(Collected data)
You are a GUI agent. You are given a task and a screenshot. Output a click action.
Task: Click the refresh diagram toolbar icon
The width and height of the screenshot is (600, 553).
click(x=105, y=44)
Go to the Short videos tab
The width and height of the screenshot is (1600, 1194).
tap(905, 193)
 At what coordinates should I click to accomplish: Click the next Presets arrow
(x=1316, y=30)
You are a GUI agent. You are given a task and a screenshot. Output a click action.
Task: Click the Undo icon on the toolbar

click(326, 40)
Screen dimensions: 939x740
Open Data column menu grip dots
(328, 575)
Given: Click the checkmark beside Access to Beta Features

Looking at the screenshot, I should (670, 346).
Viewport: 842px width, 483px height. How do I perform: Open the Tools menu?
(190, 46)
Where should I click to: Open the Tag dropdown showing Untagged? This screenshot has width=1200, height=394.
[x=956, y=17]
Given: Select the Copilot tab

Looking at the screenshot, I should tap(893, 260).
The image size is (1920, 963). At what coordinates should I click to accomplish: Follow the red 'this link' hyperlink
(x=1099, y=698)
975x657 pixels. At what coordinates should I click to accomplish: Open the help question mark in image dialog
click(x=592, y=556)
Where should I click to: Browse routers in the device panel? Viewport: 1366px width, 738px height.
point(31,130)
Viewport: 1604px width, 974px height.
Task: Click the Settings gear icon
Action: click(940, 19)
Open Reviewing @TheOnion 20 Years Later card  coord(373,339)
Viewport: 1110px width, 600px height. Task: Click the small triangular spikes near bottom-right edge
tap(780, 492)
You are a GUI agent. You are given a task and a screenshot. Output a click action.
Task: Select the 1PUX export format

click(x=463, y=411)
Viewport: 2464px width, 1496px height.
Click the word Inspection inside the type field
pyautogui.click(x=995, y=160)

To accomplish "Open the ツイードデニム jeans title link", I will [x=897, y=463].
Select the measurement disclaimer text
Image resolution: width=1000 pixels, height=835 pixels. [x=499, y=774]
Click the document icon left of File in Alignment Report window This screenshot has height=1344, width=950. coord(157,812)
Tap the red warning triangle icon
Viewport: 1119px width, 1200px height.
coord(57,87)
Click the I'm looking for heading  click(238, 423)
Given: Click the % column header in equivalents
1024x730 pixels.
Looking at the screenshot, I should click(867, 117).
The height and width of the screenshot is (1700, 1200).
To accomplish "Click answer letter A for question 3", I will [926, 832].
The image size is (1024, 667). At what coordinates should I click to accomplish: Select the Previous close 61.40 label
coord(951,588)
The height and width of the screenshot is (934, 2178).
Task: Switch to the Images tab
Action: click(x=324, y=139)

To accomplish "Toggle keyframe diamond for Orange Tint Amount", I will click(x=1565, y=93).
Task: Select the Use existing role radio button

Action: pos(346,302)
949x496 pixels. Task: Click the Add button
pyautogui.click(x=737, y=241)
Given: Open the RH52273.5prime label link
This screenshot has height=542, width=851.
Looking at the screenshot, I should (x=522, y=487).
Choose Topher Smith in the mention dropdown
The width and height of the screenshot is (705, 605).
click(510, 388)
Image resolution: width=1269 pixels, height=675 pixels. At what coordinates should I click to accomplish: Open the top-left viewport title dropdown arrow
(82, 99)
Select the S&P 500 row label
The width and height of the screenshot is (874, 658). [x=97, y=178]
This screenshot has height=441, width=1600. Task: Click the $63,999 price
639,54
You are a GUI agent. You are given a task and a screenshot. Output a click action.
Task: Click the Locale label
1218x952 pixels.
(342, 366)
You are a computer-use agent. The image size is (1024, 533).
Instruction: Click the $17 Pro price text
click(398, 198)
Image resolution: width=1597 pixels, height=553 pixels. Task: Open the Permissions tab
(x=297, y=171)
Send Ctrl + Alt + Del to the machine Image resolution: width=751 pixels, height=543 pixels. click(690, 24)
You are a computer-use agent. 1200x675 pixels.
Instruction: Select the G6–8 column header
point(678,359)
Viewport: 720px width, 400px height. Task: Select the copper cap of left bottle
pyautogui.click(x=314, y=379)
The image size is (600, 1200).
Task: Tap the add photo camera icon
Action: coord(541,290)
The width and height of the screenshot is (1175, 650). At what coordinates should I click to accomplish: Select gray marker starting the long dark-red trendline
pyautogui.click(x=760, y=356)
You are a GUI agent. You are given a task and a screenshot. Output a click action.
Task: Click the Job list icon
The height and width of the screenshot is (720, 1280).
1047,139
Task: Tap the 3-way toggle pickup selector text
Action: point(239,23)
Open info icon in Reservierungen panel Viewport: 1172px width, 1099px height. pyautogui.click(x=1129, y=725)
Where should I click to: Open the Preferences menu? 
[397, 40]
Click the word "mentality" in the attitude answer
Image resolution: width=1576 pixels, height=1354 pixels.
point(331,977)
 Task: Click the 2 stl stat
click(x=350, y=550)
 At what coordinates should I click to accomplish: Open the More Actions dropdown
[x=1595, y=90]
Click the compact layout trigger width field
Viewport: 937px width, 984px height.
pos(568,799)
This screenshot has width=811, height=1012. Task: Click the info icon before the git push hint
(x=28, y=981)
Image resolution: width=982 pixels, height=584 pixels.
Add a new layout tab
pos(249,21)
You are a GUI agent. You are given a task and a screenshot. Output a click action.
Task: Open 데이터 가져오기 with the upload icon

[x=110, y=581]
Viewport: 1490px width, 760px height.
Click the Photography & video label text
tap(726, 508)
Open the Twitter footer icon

_Task details_
Every line of the records in which the string "will" is found should be counted, and only the count returned.

_Result of the exercise_
3